BEGIN Material for the task
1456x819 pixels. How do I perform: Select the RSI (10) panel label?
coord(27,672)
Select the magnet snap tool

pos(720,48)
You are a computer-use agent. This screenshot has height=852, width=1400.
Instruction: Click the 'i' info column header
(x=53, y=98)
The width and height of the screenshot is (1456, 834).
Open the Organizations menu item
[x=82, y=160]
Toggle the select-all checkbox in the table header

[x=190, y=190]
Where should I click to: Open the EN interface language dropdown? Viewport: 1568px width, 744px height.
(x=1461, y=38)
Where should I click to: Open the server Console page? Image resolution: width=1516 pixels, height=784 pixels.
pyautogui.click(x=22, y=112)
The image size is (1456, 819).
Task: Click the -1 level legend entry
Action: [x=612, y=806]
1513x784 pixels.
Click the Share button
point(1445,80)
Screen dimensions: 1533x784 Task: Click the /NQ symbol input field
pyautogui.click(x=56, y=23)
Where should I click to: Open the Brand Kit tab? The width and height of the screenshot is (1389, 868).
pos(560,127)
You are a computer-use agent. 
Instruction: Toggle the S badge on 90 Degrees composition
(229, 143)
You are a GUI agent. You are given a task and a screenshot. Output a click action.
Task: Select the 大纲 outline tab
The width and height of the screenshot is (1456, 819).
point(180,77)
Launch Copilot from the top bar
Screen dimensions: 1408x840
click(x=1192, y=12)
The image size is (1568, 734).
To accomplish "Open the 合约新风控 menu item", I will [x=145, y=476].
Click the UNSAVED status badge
END Material for the task
Would you repeat the lines from the one containing "Screen dimensions: 1533x784" through the end of the data, exactly, with nothing before or after them?

Solution
Screen dimensions: 1533x784 Task: Click the /NQ symbol input field
pyautogui.click(x=56, y=23)
Where should I click to: Open the Brand Kit tab? The width and height of the screenshot is (1389, 868).
pos(560,127)
You are a computer-use agent. 
Instruction: Toggle the S badge on 90 Degrees composition
(229, 143)
You are a GUI agent. You are given a task and a screenshot. Output a click action.
Task: Select the 大纲 outline tab
The width and height of the screenshot is (1456, 819).
point(180,77)
Launch Copilot from the top bar
Screen dimensions: 1408x840
click(x=1192, y=12)
The image size is (1568, 734).
To accomplish "Open the 合约新风控 menu item", I will [x=145, y=476].
Click the UNSAVED status badge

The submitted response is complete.